Insert links to appropriate documentation here.

Emulate SQL in a PSYC server

fippo suggests, PSYC could emulate a limited set of database functions so that the app talks SQL to PSYC instead of talking SQL to the database. This is an interesting approach.

Circumventing SQL in the end: Storage Synchronization

This all is based on the presumption that the other application doesn't cache data from the SQL database but rather always acts out of it. The whole idea fails if that is not the case.

All of the proposed solutions above suffer from this problem: You cannot tell the application when the data in its cache is old. If the application is caching, you can't use any of the approaches above.

In that case the best idea is probably to take your application and put a wrapper around your database caching interface to make it send and receive PSYC synchronization as described in storage to the PSYC server, effectively circumventing SQL and the cache.

The application we run at MAGIX now uses storage synchronization and it's great. You can change your profile in either PSYC or the website specific way, you can make friends either via PSYC or via the website's specific interface etc. You can keep all the things your users know from your website without crippling the equivalent PSYC features. They simply stay in sync. Okay, it's not simple in fact - but we are working on ways to be fault resistant when one of the two sides is down for some reasons. Remember, the alternative is: the whole thing not working if one of the two sides is down. See the Storage document for details on the sync API.

Discussion

<willo> doing cross syncing comes with a whole pot of other problems

<lynX> maybe you are right that the common sql is such a huge advantage that you can deal with occasional glitches with the web app having temporarily incorrect data. so in the end it depends on the situation at hand and a bit on a question of taste (although it better shouldn't). any of the possible strategies outlined above might just be the right one. and any of those may turn into a huge problem.

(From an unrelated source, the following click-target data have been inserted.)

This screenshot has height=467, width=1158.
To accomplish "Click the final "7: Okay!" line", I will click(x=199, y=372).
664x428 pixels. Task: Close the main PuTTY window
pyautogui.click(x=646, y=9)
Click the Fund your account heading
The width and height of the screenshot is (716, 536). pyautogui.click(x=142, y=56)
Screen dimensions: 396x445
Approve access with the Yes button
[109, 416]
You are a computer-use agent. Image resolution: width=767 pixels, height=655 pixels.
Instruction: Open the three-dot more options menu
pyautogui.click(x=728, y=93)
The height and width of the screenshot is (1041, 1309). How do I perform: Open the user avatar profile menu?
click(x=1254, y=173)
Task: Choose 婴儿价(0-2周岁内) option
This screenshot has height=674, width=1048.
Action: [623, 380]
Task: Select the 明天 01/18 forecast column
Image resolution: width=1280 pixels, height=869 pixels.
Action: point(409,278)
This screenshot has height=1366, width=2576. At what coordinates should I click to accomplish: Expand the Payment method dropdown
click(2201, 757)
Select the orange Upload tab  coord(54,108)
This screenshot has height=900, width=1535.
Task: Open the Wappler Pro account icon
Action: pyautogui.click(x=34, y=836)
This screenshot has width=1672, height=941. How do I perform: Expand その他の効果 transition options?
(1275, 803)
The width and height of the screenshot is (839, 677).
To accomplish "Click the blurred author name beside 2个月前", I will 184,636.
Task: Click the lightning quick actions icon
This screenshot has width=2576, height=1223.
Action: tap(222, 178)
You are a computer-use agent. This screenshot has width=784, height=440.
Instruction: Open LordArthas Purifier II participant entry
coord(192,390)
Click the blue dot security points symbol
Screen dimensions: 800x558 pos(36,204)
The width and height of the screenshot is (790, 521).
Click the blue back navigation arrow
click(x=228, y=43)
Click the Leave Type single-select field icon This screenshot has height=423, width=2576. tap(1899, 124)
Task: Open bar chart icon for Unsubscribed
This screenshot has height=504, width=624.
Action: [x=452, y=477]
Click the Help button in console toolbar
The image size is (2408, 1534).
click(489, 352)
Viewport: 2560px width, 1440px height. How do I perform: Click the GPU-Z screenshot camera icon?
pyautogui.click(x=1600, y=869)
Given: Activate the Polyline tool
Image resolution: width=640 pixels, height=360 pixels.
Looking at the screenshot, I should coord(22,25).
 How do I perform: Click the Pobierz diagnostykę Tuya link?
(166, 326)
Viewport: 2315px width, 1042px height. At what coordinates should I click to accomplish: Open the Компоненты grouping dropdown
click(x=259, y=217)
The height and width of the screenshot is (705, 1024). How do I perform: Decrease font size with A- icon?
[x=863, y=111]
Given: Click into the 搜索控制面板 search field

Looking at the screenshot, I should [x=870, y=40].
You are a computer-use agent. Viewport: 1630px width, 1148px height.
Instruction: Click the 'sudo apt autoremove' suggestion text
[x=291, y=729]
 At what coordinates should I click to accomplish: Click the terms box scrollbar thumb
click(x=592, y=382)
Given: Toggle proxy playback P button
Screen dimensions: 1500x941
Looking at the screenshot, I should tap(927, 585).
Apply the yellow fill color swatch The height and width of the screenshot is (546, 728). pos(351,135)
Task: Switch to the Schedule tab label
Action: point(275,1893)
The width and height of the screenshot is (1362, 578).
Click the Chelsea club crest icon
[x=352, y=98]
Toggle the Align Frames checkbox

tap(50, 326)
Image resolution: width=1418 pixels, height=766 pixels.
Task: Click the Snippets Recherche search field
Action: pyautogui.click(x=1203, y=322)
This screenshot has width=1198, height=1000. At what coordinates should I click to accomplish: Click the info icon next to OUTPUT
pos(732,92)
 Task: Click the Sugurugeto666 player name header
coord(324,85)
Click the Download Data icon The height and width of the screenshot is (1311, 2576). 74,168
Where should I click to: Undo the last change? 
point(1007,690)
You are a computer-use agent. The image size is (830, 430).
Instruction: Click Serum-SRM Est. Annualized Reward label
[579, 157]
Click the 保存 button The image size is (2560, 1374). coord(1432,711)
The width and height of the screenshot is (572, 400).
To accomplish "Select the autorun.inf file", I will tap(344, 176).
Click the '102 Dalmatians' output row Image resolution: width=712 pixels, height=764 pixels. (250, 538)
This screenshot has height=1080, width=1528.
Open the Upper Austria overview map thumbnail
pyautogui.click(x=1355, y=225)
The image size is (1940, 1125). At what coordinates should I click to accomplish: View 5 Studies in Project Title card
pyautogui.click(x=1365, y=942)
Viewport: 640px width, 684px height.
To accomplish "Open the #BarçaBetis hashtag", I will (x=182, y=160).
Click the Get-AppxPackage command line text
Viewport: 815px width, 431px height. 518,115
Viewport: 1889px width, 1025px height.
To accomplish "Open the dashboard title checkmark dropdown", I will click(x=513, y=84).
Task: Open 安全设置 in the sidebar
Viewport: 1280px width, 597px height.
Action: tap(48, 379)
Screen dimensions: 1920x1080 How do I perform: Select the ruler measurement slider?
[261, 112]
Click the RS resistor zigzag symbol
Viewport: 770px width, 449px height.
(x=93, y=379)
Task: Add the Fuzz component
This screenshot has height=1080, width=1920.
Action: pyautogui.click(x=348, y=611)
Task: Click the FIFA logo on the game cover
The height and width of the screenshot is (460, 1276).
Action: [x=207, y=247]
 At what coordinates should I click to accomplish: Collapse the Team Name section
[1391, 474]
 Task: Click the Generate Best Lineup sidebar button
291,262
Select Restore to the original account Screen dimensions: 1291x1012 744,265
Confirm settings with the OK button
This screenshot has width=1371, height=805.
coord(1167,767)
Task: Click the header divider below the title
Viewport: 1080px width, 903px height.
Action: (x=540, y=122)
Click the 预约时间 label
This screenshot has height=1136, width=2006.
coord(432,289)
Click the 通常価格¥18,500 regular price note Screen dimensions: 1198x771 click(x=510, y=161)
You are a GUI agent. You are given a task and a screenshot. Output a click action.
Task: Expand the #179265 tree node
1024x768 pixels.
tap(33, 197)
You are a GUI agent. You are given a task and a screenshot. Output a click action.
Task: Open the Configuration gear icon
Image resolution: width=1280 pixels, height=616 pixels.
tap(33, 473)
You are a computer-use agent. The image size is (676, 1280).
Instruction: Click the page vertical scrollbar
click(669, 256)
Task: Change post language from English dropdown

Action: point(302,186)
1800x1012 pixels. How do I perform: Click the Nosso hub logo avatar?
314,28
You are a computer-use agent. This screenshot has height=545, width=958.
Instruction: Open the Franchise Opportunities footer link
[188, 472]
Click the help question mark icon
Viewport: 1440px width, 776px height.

SQL for persistent storage in psyced

Alright.. so we have gone through the multi-application common-database thing. If you are absolutely positive that you are interested in SQL for psyced without turning it into any integration highway, start reading here.

For reasons explained in Storage it is pretty impractical to make psyced keep its data in an SQL database. Still...

Synchronous SeQueLing

fippo has modified the Storage implementation to support synchronous loading of user data from SQLite, MySQL or PostGreSQL (the latter with a patch to the driver), nonetheless.

This is a hack since natural operation would be to load data asynchronously. Synchronous means the server will freeze until the database has delivered the data. This will normally be hardly noticeable, but still it is a performance brake as the normal operation of loading data from the flat file can't possibly be slower.

So consider it a quick solution if you absolutely absolutely need to have that data in your database, which of course needs to run on localhost given the way it is accessed.

Still, the advantages may outweigh the hackiness, so go try it out. It's still fresh, experimental and incomplete though.

You really want it?

<lynX> I'd like to know, what is the gain of storing into an SQL database? Realtime backup strategies by replication? Being able to mess with the data while the server is down? Why if you could mess the data while the server is up, by using the PSYC interfaces to the server rather than low-level storage interfaces? Gimme some reasons. It's a wiki because of that.

<fippo> One of the main reasons: people have an existing userbase whose data is stored in a database.

<lynX> Alright, but they aren't switching from one PSYC server to another. They are merging applications, so the discussion should be happening in the paragraphs above, not here. This paragraph is exclusively about single application storage. If you think you are just coding storage, but in reality you are merging applications, you are bound for a lot of problems later and within the year I can see you rewriting the whole thing.